[Records to process]

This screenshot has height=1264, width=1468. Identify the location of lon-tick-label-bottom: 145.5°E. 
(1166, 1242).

[/Records to process]
[Records to process]

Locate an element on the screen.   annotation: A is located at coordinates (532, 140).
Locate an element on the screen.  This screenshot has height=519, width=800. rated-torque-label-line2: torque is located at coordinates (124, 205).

[/Records to process]
[Records to process]

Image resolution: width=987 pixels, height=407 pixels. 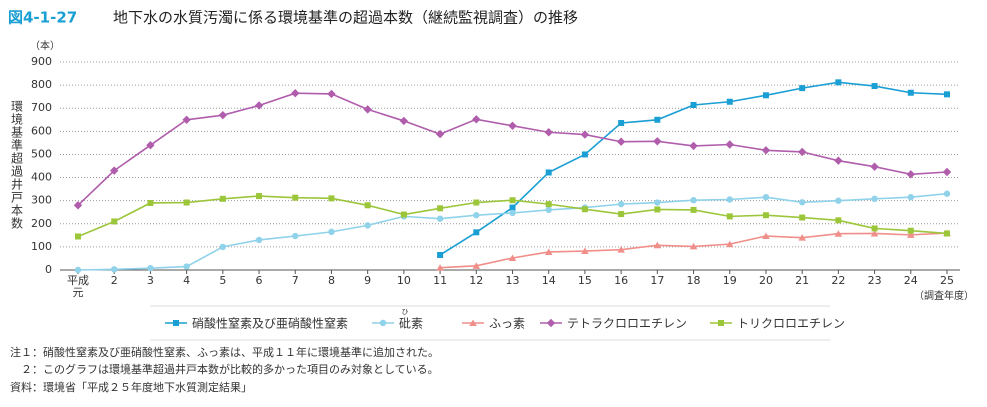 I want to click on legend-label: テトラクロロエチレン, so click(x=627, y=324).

[/Records to process]

▶ Aim of the exercise: Copy out the stretch from "This screenshot has height=1264, width=1468." through "(1166, 1242)." again, with "location" swapped for "position" and nothing else changed.

▶ Answer:
This screenshot has height=1264, width=1468. Identify the position of lon-tick-label-bottom: 145.5°E. 
(1166, 1242).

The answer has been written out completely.